Identibench is a Python library designed to streamline and standardize
the benchmarking of system identification models. Evaluating and
comparing dynamic models often requires repetitive setup for data
handling, evaluation protocols, and metrics implementation, making fair
comparisons and reproducing results challenging. Identibench tackles
this by offering a collection of pre-defined benchmark specifications
for simulation and prediction tasks, built upon common datasets. It
automates data downloading and processing into a consistent format and
provides standard evaluation metrics via a simple interface
(run_benchmark). This allows you to focus your efforts on developing
innovative models, while relying on Identibench for robust and
reproducible evaluation.

## Key Features

- **Access Many Benchmarks from different systems:** Instantly utilize
  pre-configured benchmarks covering diverse domains like electronics
  (Silverbox), mechanics (Industrial Robot), process control (Cascaded
  Tanks), aerospace (Quadrotors), and more, available for both
  simulation and prediction tasks.
- **Automate Data Management:** Forget manual downloading and
  processing; the library handles fetching data from various sources
  (web, Drive, Dataverse), extracting archives (ZIP, RAR, MAT, BAG),
  converting to a standard HDF5 format, and caching locally.
- **Integrate Any Model to evaluate on all benchmarks:** Plug in your
  custom models, regardless of the Python framework used (NumPy, SciPy,
  PyTorch, TensorFlow, JAX, etc.), using a straightforward function
  interface (`build_model`) that receives all necessary context.
- **Capture Comprehensive Results:** Obtain detailed evaluation reports
  including standard metrics (RMSE, NRMSE, FIT%, etc.), task-specific
  scores, execution timings, configuration parameters (hyperparameters,
  seed), and raw model predictions for thorough analysis.
- **Easily Define New Benchmarks:** Go beyond the included datasets by
  creating your own benchmark specifications
  ([`BenchmarkSpecSimulation`](https://daniel-om-weber.github.io/identibench/benchmark.html#benchmarkspecsimulation),
  [`BenchmarkSpecPrediction`](https://daniel-om-weber.github.io/identibench/benchmark.html#benchmarkspecprediction))
  for private data or unique tasks, leveraging the library’s structure
  and transparent data format.

## Installation

You can install `identibench` using pip:

``` bash
pip install identibench
```

To install the latest development version directly from GitHub, use:

``` bash
pip install git+https://github.com/daniel-om-weber/identibench.git
```

``` python
# Basic usage
import identibench as idb
from pathlib import Path

# Example: Download a single dataset
# Note: Always use a Path object, not a string
save_path = Path('./tmp/wh')
idb.datasets.workshop.dl_wiener_hammerstein(save_path)
```

``` python
from sysidentpy.model_structure_selection import FROLS
from sysidentpy.parameter_estimation import LeastSquares
def build_frols_model(context):
    u_train, y_train, _ = next(context.get_train_sequences())
    
    ylag = context.hyperparameters.get('ylag', 5)
    xlag = context.hyperparameters.get('xlag', 5)
    n_terms = context.hyperparameters.get('n_terms', 10)
    estimator = context.hyperparameters.get('estimator', LeastSquares())

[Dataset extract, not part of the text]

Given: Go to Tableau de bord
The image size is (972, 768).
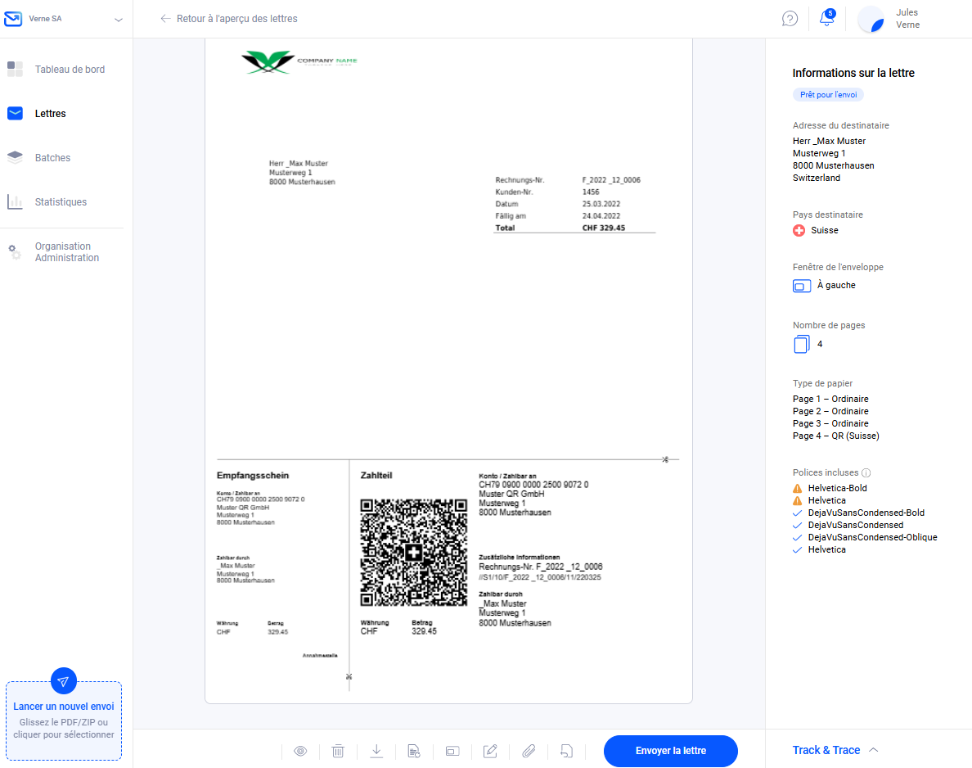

    _model = FROLS(xlag=xlag, ylag=ylag, n_terms=n_terms,estimator=estimator)
    _model.fit(X=u_train, y=y_train)

    def model(u_test, y_init):
        nonlocal _model
        yhat_full = _model.predict(X=u_test, y=y_init[:_model.max_lag])
        y_pred = yhat_full[_model.max_lag:]
        return y_pred
    
    return model
```

``` python
hyperparams = {
    'ylag': 2,
    'xlag': 2,
    'n_terms': 10, # Number of terms for FROLS
    'estimator': LeastSquares()
}

results = idb.run_benchmark(
    spec=idb.BenchmarkWH_Simulation,
    build_model=build_frols_model,
    hyperparameters=hyperparams
)
```

## Simulation Benchmarks

| Key                | Benchmark Name                    |
|--------------------|-----------------------------------|
| `WH_Sim`           | BenchmarkWH_Simulation            |
| `Silverbox_Sim`    | BenchmarkSilverbox_Simulation     |
| `Tanks_Sim`        | BenchmarkCascadedTanks_Simulation |
| `EMPS_Sim`         | BenchmarkEMPS_Simulation          |
| `NoisyWH_Sim`      | BenchmarkNoisyWH_Simulation       |
| `RobotForward_Sim` | BenchmarkRobotForward_Simulation  |
| `RobotInverse_Sim` | BenchmarkRobotInverse_Simulation  |
| `Ship_Sim`         | BenchmarkShip_Simulation          |
| `QuadPelican_Sim`  | BenchmarkQuadPelican_Simulation   |
| `QuadPi_Sim`       | BenchmarkQuadPi_Simulation        |

## Prediction Benchmarks

| Key                 | Benchmark Name                    |
|---------------------|-----------------------------------|
| `WH_Pred`           | BenchmarkWH_Prediction            |
| `Silverbox_Pred`    | BenchmarkSilverbox_Prediction     |
| `Tanks_Pred`        | BenchmarkCascadedTanks_Prediction |
| `EMPS_Pred`         | BenchmarkEMPS_Prediction          |
| `NoisyWH_Pred`      | BenchmarkNoisyWH_Prediction       |
| `RobotForward_Pred` | BenchmarkRobotForward_Prediction  |
| `RobotInverse_Pred` | BenchmarkRobotInverse_Prediction  |
| `Ship_Pred`         | BenchmarkShip_Prediction          |
| `QuadPelican_Pred`  | BenchmarkQuadPelican_Prediction   |
| `QuadPi_Pred`       | BenchmarkQuadPi_Prediction        |

## Workflow Details

This section provides more detail on the core concepts and components of
the `identibench` workflow.

### Benchmark Types

`identibench` defines two main types of benchmark tasks, specified using
different classes:

- **Simulation
  ([`BenchmarkSpecSimulation`](https://daniel-om-weber.github.io/identibench/benchmark.html#benchmarkspecsimulation))**:
  - **Goal:** Evaluate a model’s ability to perform a free-run
    simulation, predicting the system’s output over an extended period
    given the input sequence.
  - **Typical Input to Predictor:** The full input sequence (`u_test`)
    and potentially an initial segment of the output sequence
    (`y_test[:init_window]`) for warm-up or state initialization.
  - **Expected Output from Predictor:** The predicted output sequence
    (`y_pred`) corresponding to the input, usually excluding the warm-up
    period.
  - **Use Case:** Assessing models intended for long-term prediction,
    control simulation, or understanding overall system dynamics.
- **Prediction
  ([`BenchmarkSpecPrediction`](https://daniel-om-weber.github.io/identibench/benchmark.html#benchmarkspecprediction))**:
  - **Goal:** Evaluate a model’s ability to predict the system’s output
    *k* steps into the future based on recent past data.
  - **Typical Input to Predictor:** Often involves windows of past
    inputs and outputs (e.g., `u[t:t+H]`, `y[t:t+H]`).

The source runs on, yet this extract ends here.